==== Records for processing ====
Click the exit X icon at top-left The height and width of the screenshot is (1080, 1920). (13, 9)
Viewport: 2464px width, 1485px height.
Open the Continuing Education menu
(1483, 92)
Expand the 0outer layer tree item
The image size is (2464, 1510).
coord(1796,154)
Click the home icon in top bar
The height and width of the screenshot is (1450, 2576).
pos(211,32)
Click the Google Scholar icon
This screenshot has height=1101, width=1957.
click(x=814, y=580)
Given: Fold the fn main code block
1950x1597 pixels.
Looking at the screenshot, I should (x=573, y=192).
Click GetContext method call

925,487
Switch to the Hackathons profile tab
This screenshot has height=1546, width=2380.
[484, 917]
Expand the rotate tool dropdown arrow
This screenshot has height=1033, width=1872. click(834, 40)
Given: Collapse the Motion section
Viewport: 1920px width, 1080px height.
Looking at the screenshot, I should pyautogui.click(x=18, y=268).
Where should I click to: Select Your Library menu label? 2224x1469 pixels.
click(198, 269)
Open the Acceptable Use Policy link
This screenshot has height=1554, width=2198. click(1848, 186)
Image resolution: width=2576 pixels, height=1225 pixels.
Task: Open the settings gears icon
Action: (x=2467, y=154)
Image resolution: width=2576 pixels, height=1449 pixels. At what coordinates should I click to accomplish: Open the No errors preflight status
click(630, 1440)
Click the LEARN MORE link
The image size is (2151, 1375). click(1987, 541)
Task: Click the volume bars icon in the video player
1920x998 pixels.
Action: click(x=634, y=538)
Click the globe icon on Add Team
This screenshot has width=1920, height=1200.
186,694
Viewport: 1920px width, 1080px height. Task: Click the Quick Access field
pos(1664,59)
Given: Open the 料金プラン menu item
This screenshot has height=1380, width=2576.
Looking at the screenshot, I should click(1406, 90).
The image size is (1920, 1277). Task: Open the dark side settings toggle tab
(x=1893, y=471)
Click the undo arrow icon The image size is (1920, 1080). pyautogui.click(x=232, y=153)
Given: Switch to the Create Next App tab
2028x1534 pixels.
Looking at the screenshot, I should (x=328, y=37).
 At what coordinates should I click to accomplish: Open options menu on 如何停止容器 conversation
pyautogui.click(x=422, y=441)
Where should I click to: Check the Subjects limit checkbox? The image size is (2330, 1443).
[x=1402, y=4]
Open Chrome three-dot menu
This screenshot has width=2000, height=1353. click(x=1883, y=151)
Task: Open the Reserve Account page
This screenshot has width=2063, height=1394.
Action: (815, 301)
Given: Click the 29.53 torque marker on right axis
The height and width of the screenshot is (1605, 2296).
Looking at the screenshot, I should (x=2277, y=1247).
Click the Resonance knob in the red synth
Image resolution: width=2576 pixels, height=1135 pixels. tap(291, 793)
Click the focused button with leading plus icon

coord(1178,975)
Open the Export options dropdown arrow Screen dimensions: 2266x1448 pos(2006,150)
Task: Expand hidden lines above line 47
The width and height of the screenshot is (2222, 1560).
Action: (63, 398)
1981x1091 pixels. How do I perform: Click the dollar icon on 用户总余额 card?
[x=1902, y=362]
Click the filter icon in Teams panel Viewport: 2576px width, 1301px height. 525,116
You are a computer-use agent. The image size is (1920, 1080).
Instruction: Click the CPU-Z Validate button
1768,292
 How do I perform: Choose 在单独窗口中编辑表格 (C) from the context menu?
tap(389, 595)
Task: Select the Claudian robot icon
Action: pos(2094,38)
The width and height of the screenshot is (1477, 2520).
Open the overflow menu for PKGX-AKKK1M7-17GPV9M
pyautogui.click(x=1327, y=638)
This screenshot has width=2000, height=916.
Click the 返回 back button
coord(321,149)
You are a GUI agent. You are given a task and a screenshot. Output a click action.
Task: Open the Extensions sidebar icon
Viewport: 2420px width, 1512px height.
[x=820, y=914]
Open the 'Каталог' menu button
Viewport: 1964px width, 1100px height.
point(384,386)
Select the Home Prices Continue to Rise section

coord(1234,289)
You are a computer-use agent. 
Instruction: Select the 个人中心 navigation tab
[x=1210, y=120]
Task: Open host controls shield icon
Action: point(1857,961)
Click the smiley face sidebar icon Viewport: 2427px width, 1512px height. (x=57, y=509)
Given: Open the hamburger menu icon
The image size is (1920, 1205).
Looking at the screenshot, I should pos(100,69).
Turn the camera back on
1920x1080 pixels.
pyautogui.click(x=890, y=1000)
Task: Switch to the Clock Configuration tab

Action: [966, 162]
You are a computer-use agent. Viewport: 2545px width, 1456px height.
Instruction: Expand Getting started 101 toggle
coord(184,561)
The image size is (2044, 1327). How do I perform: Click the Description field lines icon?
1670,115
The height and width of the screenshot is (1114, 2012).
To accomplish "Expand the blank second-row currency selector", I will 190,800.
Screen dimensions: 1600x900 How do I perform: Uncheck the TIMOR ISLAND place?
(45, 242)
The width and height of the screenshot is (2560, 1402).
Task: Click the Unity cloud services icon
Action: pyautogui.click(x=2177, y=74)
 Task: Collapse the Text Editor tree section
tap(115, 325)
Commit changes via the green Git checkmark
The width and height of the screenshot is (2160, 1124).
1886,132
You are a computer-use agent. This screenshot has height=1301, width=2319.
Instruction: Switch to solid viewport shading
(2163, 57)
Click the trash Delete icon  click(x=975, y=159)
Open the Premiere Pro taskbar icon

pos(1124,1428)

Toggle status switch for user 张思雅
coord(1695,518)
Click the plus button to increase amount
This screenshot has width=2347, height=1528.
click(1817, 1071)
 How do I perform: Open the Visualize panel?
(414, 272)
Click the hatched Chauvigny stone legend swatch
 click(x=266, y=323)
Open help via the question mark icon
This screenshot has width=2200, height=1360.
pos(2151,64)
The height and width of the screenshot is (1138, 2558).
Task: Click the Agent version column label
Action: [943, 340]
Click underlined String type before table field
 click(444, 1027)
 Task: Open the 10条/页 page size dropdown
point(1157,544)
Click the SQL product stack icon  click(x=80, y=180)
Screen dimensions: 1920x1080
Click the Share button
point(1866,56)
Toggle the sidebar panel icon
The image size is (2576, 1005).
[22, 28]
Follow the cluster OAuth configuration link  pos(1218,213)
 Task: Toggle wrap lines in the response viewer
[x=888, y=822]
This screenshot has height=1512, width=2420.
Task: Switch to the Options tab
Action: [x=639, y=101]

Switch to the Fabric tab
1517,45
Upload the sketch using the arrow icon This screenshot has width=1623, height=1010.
====
● **Work order**: From the line that contains "Click the plus button to increase amount" to the last line of the data, write out each line exactly and add nothing.

● **Output for this exercise**:
Click the plus button to increase amount
This screenshot has width=2347, height=1528.
click(1817, 1071)
 How do I perform: Open the Visualize panel?
(414, 272)
Click the hatched Chauvigny stone legend swatch
 click(x=266, y=323)
Open help via the question mark icon
This screenshot has width=2200, height=1360.
pos(2151,64)
The height and width of the screenshot is (1138, 2558).
Task: Click the Agent version column label
Action: [943, 340]
Click underlined String type before table field
 click(444, 1027)
 Task: Open the 10条/页 page size dropdown
point(1157,544)
Click the SQL product stack icon  click(x=80, y=180)
Screen dimensions: 1920x1080
Click the Share button
point(1866,56)
Toggle the sidebar panel icon
The image size is (2576, 1005).
[22, 28]
Follow the cluster OAuth configuration link  pos(1218,213)
 Task: Toggle wrap lines in the response viewer
[x=888, y=822]
This screenshot has height=1512, width=2420.
Task: Switch to the Options tab
Action: [x=639, y=101]

Switch to the Fabric tab
1517,45
Upload the sketch using the arrow icon This screenshot has width=1623, height=1010.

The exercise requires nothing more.